**Supplied records**
+ + + + +
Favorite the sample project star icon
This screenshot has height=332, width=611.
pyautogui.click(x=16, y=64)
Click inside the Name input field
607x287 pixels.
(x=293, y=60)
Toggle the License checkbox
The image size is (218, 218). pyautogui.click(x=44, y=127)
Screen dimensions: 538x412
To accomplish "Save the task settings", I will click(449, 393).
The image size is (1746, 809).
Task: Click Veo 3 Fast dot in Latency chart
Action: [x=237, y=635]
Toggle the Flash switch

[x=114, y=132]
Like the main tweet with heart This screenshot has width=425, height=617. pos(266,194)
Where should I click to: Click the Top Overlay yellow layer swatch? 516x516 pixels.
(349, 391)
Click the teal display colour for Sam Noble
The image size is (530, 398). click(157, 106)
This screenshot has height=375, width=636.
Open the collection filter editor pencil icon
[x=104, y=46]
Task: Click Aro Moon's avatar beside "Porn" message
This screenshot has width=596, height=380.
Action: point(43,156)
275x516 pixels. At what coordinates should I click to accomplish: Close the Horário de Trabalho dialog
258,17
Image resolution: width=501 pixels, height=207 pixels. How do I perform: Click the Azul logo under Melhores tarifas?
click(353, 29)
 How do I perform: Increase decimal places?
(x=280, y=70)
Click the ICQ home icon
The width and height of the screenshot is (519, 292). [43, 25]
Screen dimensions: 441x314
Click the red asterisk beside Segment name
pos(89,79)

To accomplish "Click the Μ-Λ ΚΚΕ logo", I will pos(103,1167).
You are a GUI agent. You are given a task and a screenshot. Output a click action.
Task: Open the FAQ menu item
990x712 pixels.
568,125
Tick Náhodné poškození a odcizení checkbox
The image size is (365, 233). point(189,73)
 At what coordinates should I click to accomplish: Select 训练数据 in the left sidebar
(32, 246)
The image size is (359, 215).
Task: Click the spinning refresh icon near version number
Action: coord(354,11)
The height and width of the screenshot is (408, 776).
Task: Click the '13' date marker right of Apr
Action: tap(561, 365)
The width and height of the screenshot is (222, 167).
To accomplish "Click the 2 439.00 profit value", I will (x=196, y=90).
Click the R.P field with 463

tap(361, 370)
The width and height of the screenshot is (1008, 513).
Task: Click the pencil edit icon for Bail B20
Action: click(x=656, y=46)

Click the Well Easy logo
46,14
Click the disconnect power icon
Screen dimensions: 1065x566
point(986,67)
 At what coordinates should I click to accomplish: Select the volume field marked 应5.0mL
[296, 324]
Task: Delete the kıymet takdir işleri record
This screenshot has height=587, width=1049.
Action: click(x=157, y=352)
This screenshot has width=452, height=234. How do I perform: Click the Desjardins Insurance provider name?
+ + + + +
**Task to complete**
Make an exact copy of each line, beginning at the one containing "At what coordinates should I click to accomplish: Select the" and ending with the last line of the data, and of no other line.

**Exercise answer**
 At what coordinates should I click to accomplish: Select the volume field marked 应5.0mL
[296, 324]
Task: Delete the kıymet takdir işleri record
This screenshot has height=587, width=1049.
Action: click(x=157, y=352)
This screenshot has width=452, height=234. How do I perform: Click the Desjardins Insurance provider name?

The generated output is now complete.